This might be the biggest sign of Damien Leone leaning dangerously back into comfort while making the film; the story really does get dragged under the tidal wave of gore that fans go into these movies now trying to surf. In interviews, he’s mentioned how there’s no turning back from the extremity of Terrifier as a series, and everything in this film from its perfect beats to its mirroring missteps scream of a filmmaker who believes that with their whole chest. It’s no longer enough to push the envelope, the envelope must enter low earth orbit.

For a Halloween horror movie to get your friends gawking (and subsequently talking on the way back through a dark parking lot), or to whittle away a cold October night inside, Terrifier 3 is an easy choice. But as much as I liked it for its blunt smashing mallet of terror and charnel chainsawing that had me recoiling against the theater seat, part of me wishes it wasn’t the easy choice. A part of me wishes it was more challenging than its transgressive special effects and assuredness in a long line of profitable sequels.
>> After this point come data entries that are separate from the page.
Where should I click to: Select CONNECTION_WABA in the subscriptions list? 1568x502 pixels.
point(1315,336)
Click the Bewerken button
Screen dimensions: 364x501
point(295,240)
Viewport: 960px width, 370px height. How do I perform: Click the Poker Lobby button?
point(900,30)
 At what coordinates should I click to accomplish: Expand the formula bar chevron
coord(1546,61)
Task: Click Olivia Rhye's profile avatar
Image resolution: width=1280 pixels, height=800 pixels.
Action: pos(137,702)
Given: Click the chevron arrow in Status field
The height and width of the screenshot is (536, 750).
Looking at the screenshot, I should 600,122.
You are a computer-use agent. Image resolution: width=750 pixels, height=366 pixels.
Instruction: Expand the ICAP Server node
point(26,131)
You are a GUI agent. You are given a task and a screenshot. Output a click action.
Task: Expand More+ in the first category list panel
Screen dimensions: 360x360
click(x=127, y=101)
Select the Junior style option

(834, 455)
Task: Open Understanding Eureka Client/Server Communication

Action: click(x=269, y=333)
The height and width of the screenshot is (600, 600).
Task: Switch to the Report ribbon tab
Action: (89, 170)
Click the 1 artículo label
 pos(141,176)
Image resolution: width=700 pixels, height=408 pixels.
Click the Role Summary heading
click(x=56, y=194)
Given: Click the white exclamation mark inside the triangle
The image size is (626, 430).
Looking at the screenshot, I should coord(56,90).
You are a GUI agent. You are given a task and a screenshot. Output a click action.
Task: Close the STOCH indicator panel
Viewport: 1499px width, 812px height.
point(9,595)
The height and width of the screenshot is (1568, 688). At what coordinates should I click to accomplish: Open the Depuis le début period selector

Leone is gunning it to try and scare his passengers one max occupancy theater at a time this Halloween, and make no mistake, I’m already buckled in. If it becomes a yearly tradition like Saw, I’ll be seated in theaters day one every time. But there is hope that the series doesn’t get too lost in the comedically evil kills and outlandish body horror that made it famous, so it can also keep innovating in a way that really catches you off guard.